How do these kinds of moments at Fremont Abbey affect the surrounding neighborhood?
Our former mayor Mike McGinn actually came to our sixth birthday [celebration] a few years back and spoke to how much the neighborhood had changed here. He started riding his bike through before he was even elected. That’s a small part of the experience–the neighborhood improvement, the walkability, all the small things–there are many more restaurants and places for people to go and experience that in the last 10 years. It has a creative, sort of trickle-out effect when people start to come into the area more. They come to see a show or a concert, then they go to eat dinner, they walk around. It’s just a much healthier neighborhood than what it was before.
This neighborhood—upper Fremont—used to be pretty sketchy when we moved in. There was a fair bit of crime, and not that many places to go, so it’s changed very much physically. We don’t take all the credit for that, certainly. But we’re right in the center of it. We have an identity now, and people know that. It definitely affects the community.
Part of our goal with the arts and music, giving those experiences to people, is to increase empathy. I think that’s where people come into a space, and they see an event, and they get to be opened up emotionally. It’s almost like an empathy-training system that people don’t even realize they’re a part of.
They come into a community concert, and hopefully they leave feeling more connected to other people. They’re more aware, they’ve experienced this emotional moment, which is really rare. I don’t know where else you do that. Even in a movie theater, you’re going to have that moment with a good movie, but you’re going to be sitting in the dark, you’re not going to talk to anyone, and you’re going to leave.
Nowadays it’s really hard to find those moments. I think increasing that empathy and awareness is a real key to many of our social problems, whether it be violence or police brutality or any issues that are clearly important right now.

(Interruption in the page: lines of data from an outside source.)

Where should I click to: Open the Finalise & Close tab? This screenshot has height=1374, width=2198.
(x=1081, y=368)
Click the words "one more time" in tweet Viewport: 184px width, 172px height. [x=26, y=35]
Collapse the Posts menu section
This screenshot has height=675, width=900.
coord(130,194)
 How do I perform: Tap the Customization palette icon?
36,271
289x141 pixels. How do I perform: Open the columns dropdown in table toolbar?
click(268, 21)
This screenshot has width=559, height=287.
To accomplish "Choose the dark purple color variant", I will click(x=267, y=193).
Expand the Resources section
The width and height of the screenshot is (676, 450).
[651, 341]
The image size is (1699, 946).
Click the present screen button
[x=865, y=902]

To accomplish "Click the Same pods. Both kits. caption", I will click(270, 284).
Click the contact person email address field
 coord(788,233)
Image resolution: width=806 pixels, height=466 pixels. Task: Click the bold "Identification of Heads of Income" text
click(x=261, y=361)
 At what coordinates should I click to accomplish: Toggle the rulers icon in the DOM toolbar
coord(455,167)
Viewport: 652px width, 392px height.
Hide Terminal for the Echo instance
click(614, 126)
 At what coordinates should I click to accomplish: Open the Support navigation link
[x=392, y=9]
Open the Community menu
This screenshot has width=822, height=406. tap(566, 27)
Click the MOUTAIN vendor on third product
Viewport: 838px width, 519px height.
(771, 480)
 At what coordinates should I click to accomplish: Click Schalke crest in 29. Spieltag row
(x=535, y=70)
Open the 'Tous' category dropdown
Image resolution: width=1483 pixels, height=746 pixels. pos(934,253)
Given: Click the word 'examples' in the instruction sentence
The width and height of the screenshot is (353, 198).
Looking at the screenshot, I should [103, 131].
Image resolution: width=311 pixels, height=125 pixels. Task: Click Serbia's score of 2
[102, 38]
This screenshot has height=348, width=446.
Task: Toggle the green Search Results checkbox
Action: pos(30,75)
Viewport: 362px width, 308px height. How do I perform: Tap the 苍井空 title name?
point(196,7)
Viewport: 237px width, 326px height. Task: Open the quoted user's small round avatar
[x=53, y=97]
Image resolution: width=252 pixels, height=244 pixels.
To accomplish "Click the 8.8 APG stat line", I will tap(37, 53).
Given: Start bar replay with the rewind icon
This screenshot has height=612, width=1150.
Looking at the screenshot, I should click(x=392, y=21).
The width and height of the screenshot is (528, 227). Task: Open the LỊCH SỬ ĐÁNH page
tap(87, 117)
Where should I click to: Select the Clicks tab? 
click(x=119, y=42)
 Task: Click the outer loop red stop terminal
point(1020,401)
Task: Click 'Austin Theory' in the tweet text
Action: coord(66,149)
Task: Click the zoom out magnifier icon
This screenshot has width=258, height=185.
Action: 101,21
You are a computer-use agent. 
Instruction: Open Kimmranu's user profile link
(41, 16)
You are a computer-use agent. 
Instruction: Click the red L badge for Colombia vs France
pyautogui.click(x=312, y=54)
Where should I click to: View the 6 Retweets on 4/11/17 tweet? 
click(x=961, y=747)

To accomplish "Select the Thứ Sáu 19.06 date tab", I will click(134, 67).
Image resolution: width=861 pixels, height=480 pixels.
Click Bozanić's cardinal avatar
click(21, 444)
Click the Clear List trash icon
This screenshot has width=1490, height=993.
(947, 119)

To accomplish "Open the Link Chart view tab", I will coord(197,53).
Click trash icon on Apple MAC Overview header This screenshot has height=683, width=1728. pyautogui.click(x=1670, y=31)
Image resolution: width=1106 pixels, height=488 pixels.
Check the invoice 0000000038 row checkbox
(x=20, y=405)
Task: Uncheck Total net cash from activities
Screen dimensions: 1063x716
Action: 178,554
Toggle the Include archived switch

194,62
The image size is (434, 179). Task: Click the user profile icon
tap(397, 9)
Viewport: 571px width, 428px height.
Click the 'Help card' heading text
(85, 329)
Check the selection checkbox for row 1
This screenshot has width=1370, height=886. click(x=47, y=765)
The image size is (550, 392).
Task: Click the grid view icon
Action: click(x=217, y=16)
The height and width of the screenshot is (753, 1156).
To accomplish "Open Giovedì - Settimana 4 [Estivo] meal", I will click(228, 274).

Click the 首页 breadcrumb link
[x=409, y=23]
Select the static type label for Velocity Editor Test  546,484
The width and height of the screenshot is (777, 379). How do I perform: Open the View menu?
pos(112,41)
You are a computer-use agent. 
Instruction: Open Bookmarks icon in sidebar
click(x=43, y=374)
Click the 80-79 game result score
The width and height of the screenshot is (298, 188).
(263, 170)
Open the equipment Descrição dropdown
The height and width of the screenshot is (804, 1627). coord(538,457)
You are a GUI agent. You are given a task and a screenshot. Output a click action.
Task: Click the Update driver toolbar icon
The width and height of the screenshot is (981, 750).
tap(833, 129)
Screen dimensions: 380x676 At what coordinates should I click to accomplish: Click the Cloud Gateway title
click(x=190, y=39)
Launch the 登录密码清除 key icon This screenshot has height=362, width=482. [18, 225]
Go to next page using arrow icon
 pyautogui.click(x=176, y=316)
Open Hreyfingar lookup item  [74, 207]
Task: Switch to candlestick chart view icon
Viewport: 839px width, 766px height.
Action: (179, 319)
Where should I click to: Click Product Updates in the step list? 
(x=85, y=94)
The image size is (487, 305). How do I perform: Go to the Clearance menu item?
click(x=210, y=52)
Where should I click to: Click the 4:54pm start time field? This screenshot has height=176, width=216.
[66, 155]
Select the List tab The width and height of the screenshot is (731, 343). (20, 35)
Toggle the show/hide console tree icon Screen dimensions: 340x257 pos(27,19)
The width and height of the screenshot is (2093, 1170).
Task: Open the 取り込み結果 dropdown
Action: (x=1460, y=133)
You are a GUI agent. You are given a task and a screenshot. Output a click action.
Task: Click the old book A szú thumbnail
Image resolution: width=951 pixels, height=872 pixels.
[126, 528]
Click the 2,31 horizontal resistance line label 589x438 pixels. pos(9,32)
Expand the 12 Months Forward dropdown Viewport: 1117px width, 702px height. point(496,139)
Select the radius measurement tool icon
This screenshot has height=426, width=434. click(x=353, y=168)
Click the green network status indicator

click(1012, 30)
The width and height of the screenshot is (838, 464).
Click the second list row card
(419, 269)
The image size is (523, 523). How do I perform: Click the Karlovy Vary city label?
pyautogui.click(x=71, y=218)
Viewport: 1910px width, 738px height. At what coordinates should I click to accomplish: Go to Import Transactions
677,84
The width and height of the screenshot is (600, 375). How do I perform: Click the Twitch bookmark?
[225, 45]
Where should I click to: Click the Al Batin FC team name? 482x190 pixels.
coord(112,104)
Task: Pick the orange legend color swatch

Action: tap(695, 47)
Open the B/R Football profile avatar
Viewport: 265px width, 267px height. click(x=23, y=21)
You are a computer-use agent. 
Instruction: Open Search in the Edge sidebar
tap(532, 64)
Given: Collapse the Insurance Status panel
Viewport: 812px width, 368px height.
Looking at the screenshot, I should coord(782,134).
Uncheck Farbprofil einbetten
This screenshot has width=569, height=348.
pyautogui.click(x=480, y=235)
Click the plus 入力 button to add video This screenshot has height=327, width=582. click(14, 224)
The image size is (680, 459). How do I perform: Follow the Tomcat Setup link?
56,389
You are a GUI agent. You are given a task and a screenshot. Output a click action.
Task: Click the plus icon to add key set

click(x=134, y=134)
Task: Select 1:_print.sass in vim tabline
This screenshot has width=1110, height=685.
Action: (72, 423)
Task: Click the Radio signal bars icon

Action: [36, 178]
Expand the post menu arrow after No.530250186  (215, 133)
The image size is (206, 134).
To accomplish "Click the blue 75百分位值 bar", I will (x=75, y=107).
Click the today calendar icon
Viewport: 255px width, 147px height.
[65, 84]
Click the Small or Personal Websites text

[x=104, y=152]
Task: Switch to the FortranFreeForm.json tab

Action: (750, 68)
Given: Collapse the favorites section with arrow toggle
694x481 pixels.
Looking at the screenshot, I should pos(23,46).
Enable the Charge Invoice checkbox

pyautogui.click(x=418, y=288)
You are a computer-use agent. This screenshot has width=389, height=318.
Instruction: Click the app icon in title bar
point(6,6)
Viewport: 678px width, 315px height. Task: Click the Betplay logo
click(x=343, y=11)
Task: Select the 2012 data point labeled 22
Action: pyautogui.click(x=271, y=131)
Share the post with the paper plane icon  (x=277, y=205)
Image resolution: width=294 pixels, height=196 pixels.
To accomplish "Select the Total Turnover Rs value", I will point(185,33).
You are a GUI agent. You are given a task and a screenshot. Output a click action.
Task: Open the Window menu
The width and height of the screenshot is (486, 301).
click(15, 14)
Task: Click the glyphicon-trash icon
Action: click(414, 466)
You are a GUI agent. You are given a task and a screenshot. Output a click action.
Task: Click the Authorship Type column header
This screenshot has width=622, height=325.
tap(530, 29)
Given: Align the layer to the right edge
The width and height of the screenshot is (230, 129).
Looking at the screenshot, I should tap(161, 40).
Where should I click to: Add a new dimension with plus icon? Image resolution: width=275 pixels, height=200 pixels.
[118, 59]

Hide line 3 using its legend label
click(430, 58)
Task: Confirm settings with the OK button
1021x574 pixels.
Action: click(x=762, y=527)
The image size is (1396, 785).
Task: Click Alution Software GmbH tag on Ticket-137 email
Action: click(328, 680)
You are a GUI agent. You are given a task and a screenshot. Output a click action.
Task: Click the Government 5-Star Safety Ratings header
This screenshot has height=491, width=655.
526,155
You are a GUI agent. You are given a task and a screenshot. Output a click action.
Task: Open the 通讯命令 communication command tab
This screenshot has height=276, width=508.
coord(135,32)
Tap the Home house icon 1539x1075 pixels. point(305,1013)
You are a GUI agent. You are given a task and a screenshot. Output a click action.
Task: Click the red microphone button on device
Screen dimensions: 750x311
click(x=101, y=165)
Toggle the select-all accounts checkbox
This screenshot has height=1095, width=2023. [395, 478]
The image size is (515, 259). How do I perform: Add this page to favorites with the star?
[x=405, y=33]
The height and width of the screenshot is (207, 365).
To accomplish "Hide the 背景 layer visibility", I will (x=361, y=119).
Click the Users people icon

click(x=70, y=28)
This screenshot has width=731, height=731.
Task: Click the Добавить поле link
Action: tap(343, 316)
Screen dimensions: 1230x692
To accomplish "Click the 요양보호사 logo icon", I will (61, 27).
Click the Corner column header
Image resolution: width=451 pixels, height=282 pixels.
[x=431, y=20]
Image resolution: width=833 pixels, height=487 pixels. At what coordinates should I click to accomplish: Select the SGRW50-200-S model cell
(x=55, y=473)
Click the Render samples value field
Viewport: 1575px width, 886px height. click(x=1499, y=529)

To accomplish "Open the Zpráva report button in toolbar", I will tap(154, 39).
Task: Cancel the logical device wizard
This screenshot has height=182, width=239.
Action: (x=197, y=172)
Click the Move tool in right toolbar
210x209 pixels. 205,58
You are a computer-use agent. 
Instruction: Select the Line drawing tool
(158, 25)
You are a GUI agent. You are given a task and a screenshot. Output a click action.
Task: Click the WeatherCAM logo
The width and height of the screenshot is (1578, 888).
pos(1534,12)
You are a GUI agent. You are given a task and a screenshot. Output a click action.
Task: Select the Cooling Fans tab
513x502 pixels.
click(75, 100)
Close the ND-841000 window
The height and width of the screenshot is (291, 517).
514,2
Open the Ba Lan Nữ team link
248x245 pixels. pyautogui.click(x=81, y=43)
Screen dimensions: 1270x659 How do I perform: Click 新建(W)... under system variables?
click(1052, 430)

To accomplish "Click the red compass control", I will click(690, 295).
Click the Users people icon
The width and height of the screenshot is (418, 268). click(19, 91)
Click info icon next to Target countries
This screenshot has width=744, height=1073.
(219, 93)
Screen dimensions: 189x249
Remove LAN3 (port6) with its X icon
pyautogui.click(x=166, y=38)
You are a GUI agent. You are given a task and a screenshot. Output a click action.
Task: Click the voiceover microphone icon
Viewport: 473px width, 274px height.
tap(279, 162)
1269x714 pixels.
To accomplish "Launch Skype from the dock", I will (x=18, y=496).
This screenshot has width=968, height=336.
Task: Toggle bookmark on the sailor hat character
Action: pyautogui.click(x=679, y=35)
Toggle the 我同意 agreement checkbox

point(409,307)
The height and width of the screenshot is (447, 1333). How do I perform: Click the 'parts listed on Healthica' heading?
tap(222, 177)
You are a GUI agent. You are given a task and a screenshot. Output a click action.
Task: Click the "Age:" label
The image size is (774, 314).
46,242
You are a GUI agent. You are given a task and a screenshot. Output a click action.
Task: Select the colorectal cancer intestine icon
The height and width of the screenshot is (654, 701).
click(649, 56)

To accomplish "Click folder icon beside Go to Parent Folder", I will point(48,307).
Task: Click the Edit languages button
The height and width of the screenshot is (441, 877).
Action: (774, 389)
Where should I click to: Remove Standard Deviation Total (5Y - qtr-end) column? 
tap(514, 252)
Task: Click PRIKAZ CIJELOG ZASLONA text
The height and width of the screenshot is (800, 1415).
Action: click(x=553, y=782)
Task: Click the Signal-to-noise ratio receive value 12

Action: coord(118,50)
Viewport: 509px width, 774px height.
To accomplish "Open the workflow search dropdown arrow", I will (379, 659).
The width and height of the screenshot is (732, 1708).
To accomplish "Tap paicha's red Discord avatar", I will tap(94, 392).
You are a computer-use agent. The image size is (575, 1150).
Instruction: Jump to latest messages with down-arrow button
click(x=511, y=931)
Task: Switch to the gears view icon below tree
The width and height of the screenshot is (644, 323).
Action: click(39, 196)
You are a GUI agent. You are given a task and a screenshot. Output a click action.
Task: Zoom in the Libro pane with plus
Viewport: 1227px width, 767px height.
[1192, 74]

If more people understand what’s going on with someone else, the more likely they are to treat them better.
Hasn’t the Church always been a big patron of the arts and even of community groups such as the Boy Scouts or Alcoholic Anonymous?
I do see a lot of support for the arts in the history of the church. That has fallen off dramatically, though, because churches decided to be “efficient” warehouses, or they decided they needed to be able to control and censor the creativity.
I also see a lot of precedent for the welcoming spirit in the old European abbeys, and we try to model after that at Fremont Abbey. Abbeys were really places for community gathering, feasts, live music, and good stories. We need new abbeys in America, and I hope they continue to grow and empower the creation of more beautiful and profound art and music.